◆ Assignment ◆
Lay out everything from the line containing "You are a GUI" down to the line containing "pyautogui.click(x=1480, y=424)" as a Markdown table with two columns, No. for a running count and Line for the line itself. Skip any blank lines.

◆ Data supplied ◆

....

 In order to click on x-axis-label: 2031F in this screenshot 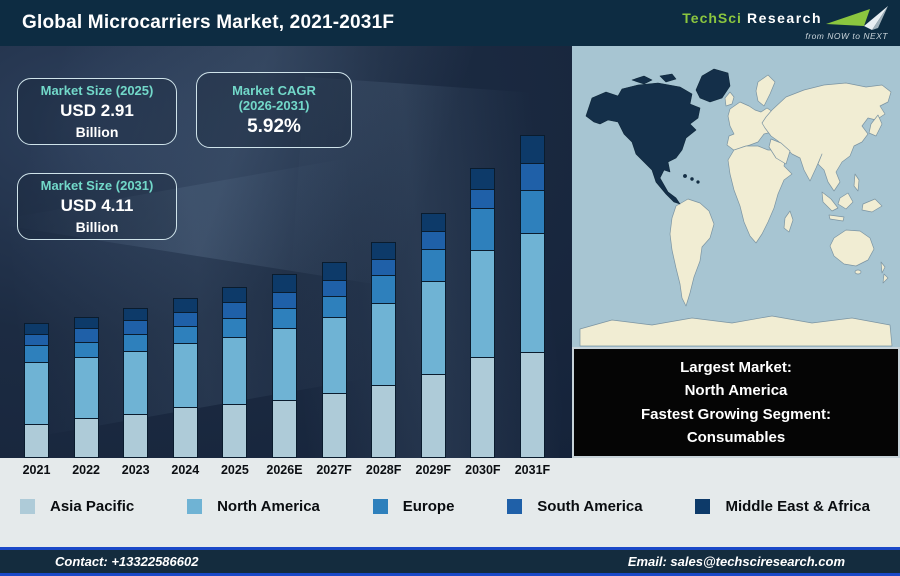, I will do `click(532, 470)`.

....

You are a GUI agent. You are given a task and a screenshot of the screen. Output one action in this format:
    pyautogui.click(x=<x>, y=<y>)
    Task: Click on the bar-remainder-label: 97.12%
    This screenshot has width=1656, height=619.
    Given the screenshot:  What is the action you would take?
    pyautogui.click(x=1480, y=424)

....

◆ Output of the task ◆
| No. | Line |
|---|---|
| 1 | You are a GUI agent. You are given a task and a screenshot of the screen. Output one action in this format: |
| 2 |     pyautogui.click(x=<x>, y=<y>) |
| 3 |     Task: Click on the bar-remainder-label: 97.12% |
| 4 |     This screenshot has width=1656, height=619. |
| 5 |     Given the screenshot:  What is the action you would take? |
| 6 |     pyautogui.click(x=1480, y=424) |